In 1997, a consensus meeting was held about ApoE testing where five conferences claimed this allele was not appropriate because sensitivity and specificity were too low. But the argument remained; ApoE genotyping was “ripe for misunderstanding among families and increased social cost and psychological burdens”. The cost of genotyping and sequencing could reduce since the number of genetic tests for susceptibility is likely to increase because of the “pressure on the state health-care systems providing testing in the future”.

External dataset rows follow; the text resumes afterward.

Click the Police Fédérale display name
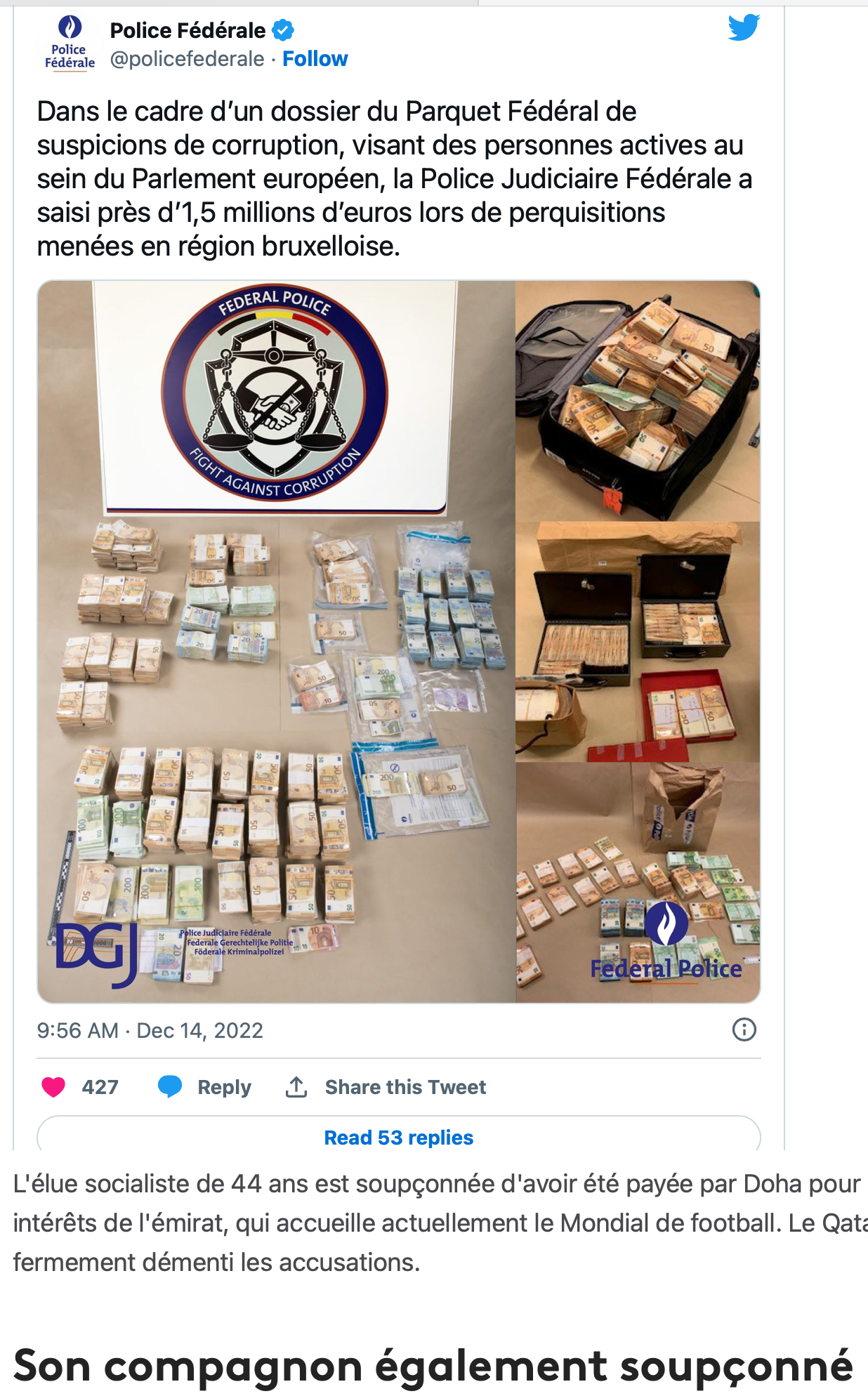The width and height of the screenshot is (868, 1396). click(188, 30)
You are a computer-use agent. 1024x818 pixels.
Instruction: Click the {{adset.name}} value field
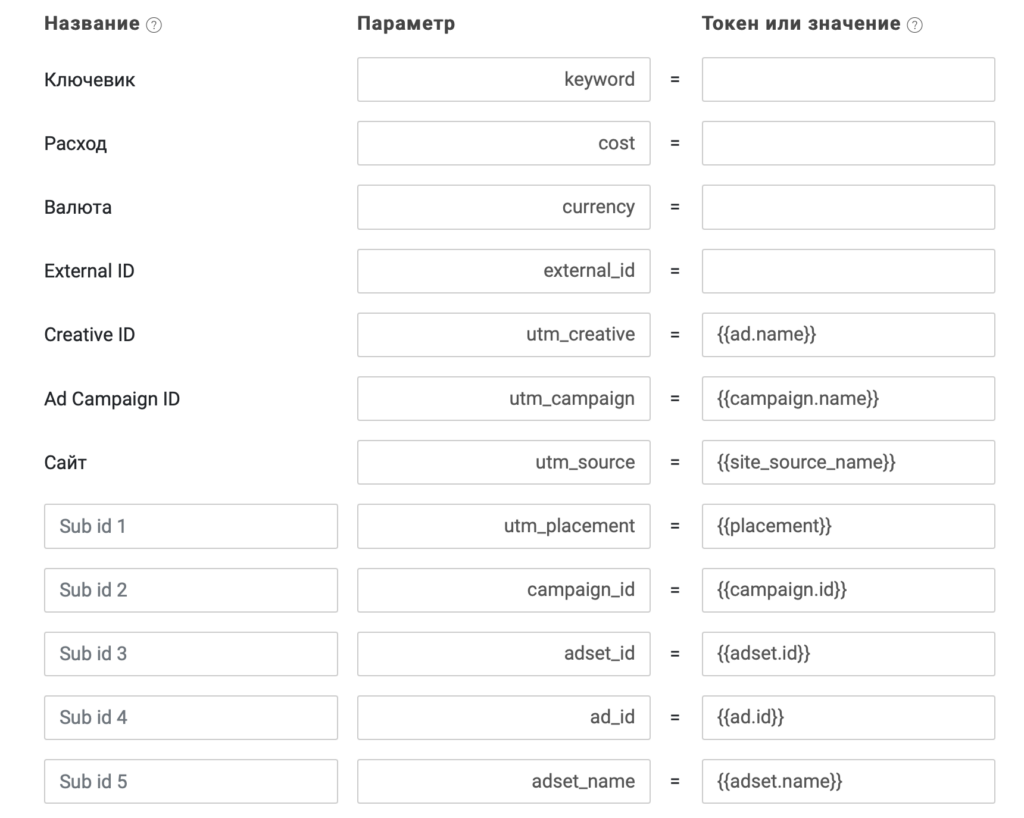[x=848, y=781]
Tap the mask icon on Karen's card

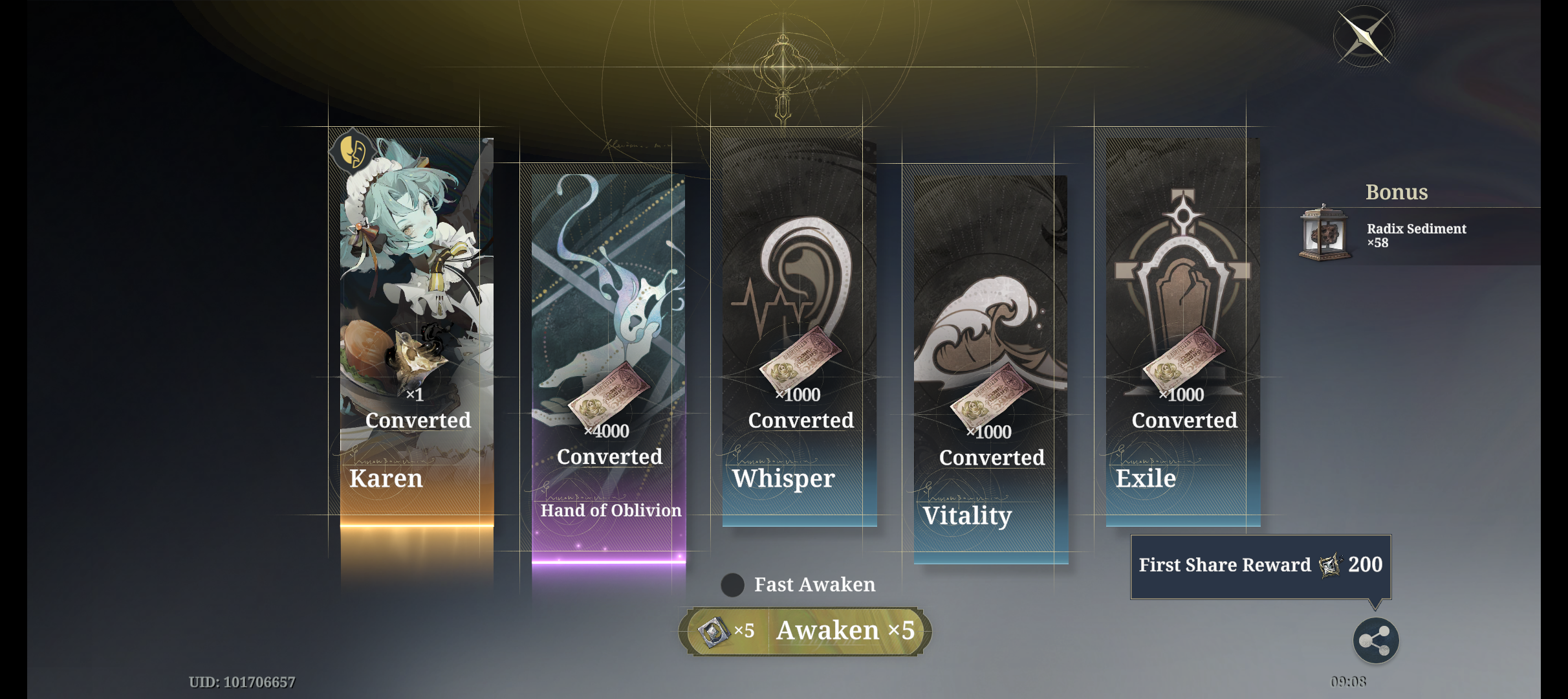click(x=353, y=150)
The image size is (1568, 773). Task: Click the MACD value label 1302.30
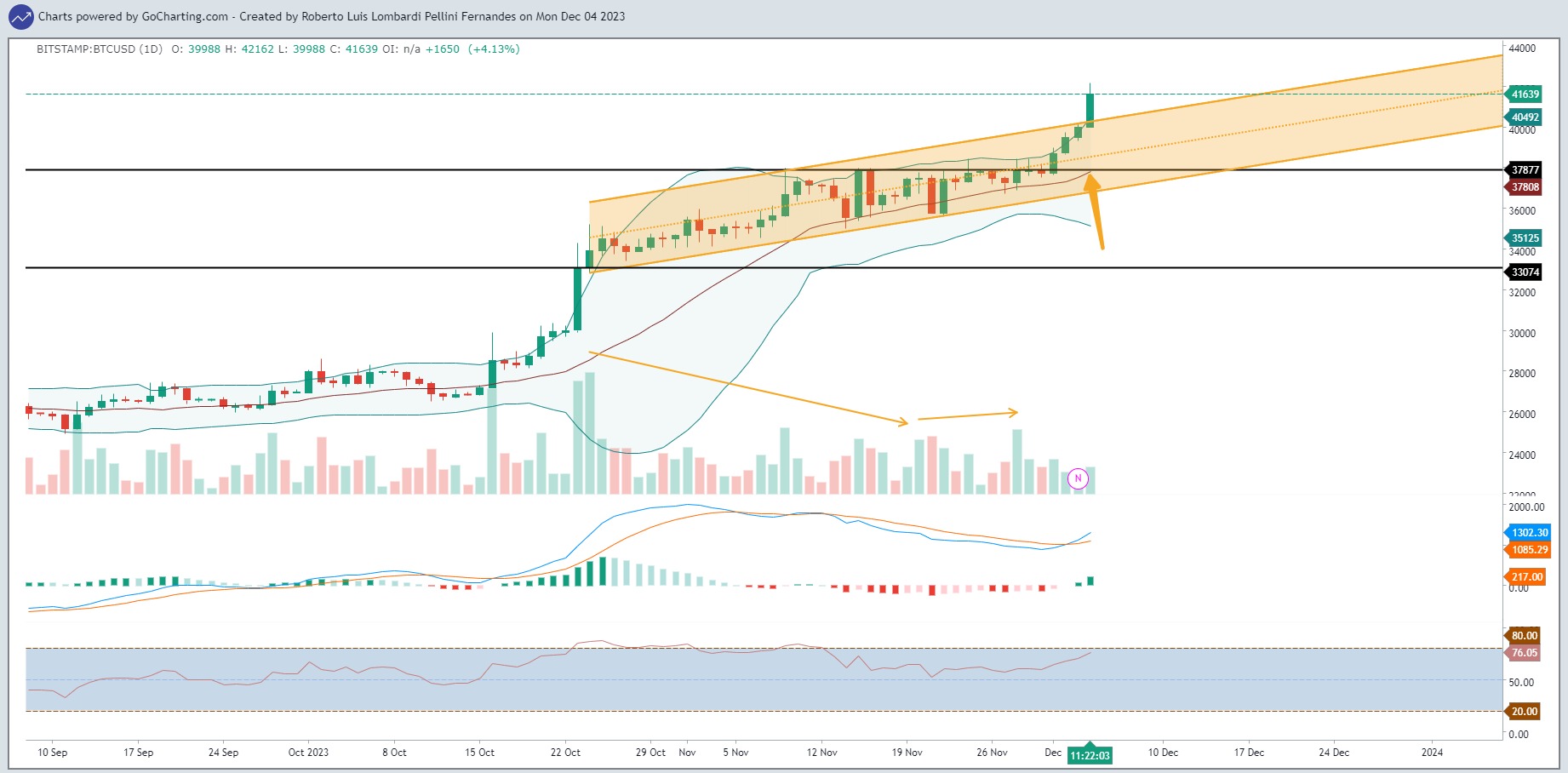1529,533
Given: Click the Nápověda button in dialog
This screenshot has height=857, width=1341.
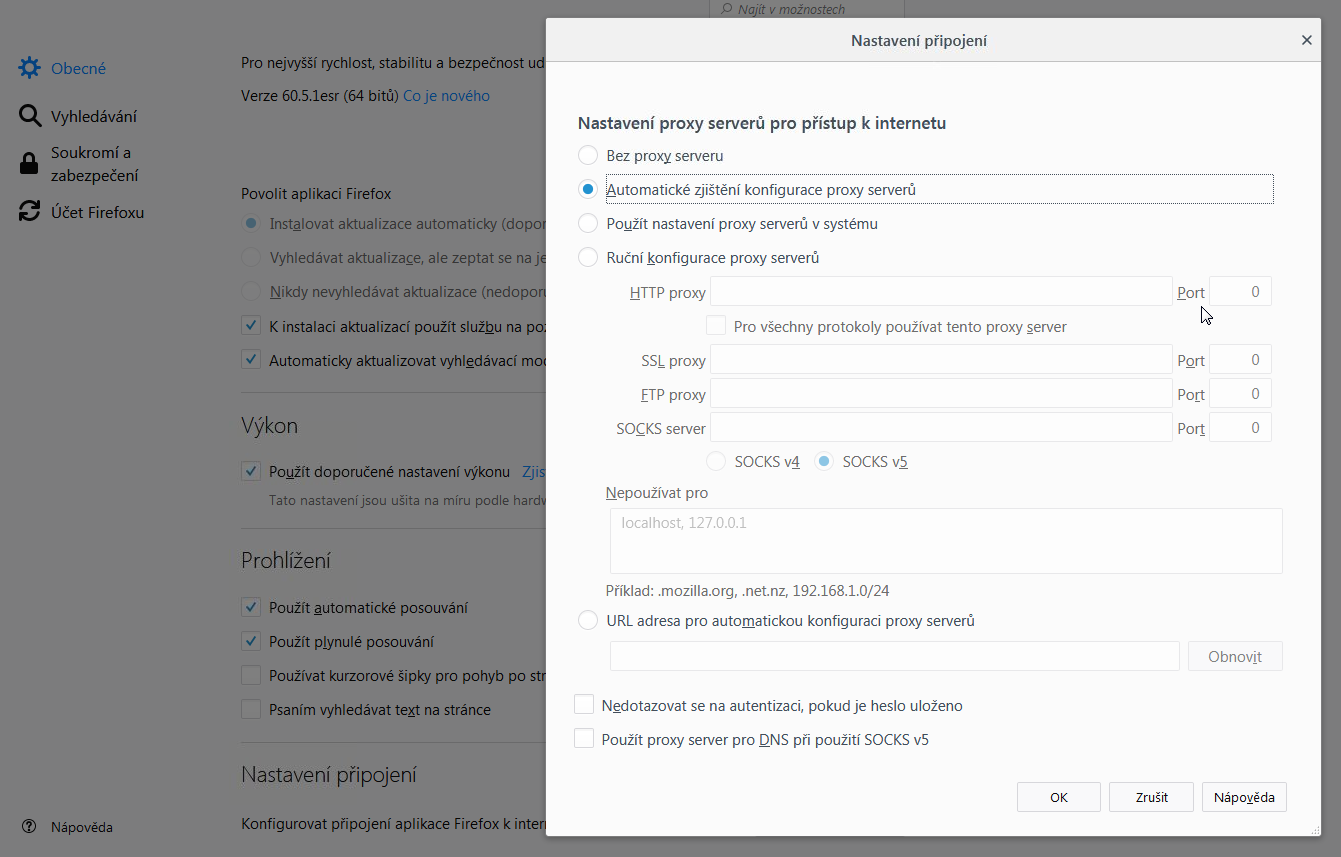Looking at the screenshot, I should [x=1244, y=797].
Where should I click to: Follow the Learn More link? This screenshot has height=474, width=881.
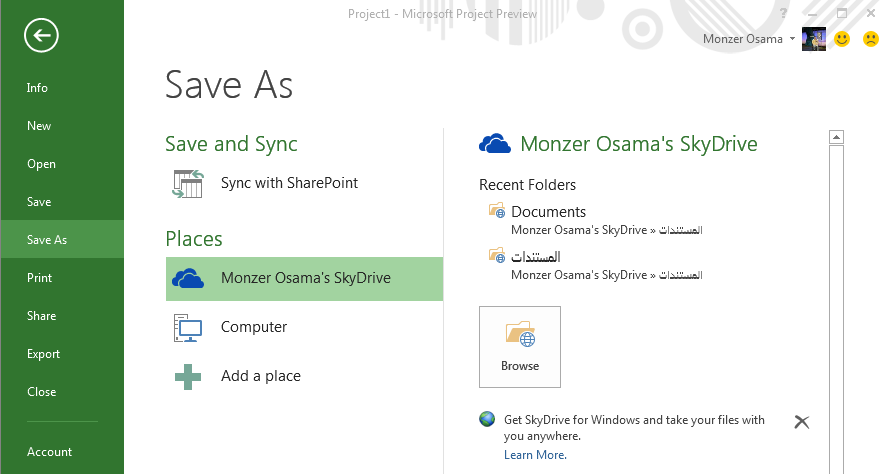(x=535, y=455)
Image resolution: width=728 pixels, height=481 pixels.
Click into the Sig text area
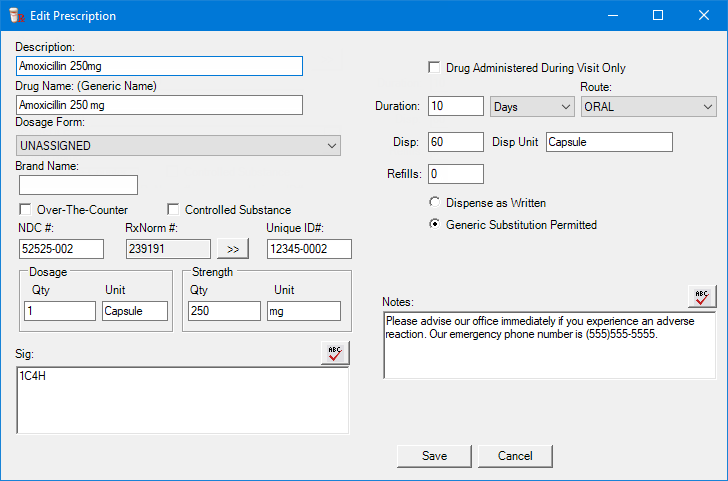pos(182,400)
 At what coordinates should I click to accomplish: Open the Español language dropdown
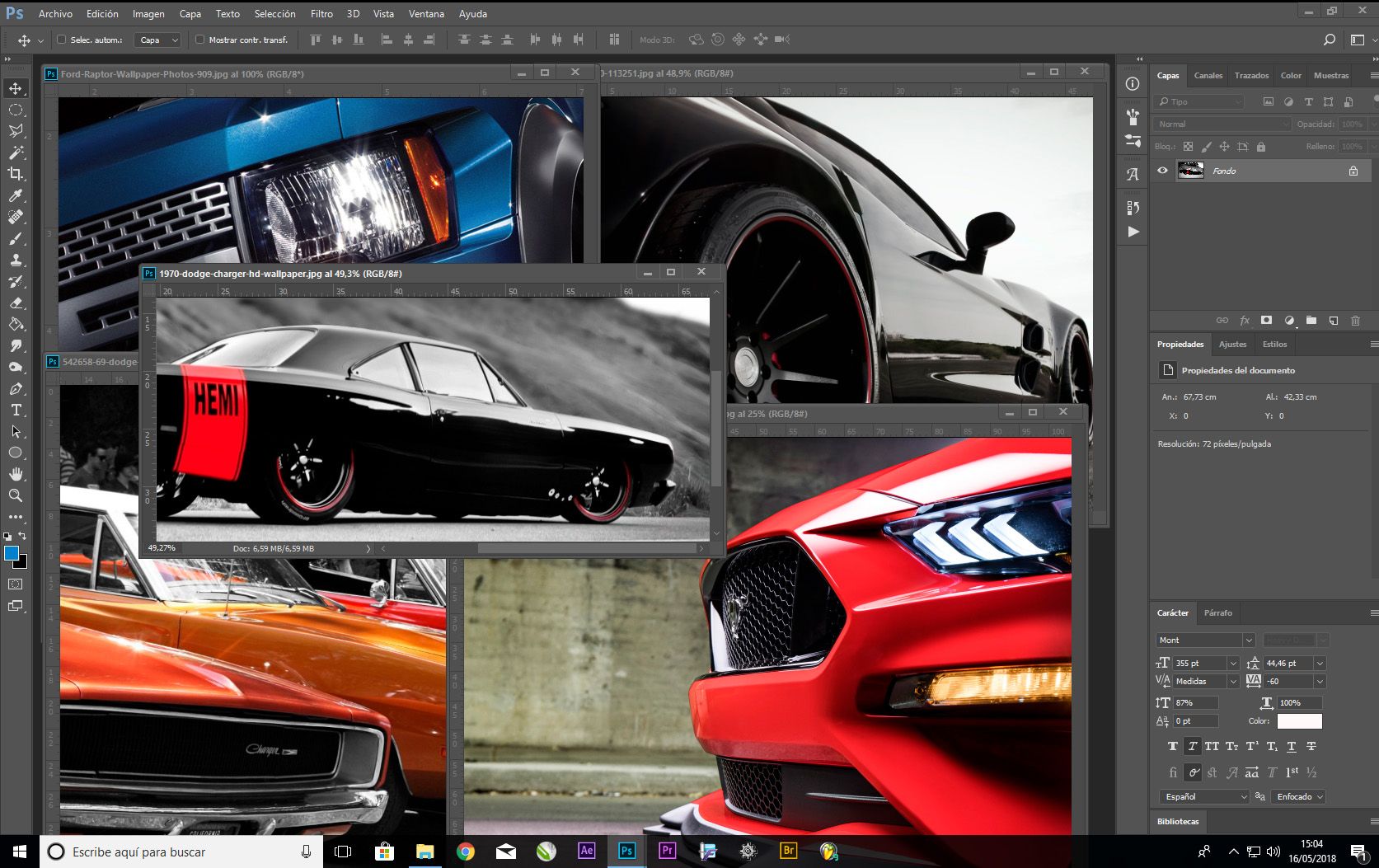click(1204, 796)
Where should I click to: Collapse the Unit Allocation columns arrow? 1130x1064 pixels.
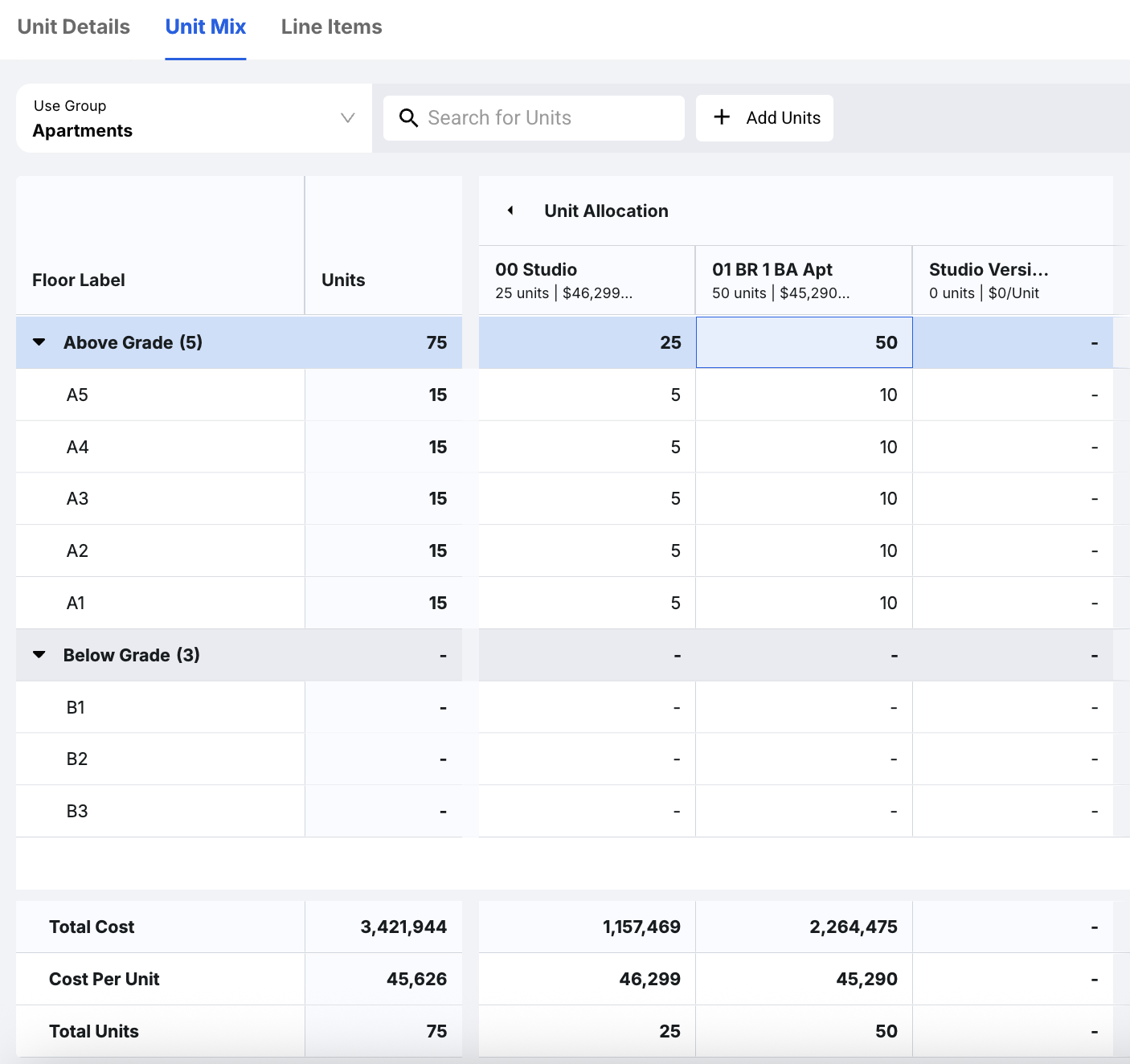510,211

Also further testing on the behavioral and environmental standpoint. People/Clinicians would want testing done to see if their behaviors or if their environment they are in as any effect. According to Howe, he discussed how if people were to do the testing and tested for the allele that they can see a professional like a psychiatrist who could sit down with their patient and explain what the result means. And further, if they had stresses could come frequently to discuss it more. So, in the long run, it could protect people from depression or other illnesses. When taking account the benefit of early detection of cancer versus informing a younger individual that they have a genotype indication a possibility of contracting early-onset Alzheimer’s is what I believe the personal choice to do what they want with the information.
Detecting early cancer is saying that the person has it or going to get it, and there is a need to do something to preserve their life. So when there is a possibility of contracting early-onset Alzheimer’s disease, if a person has a small chance of having the gene then that person could take preventative measures.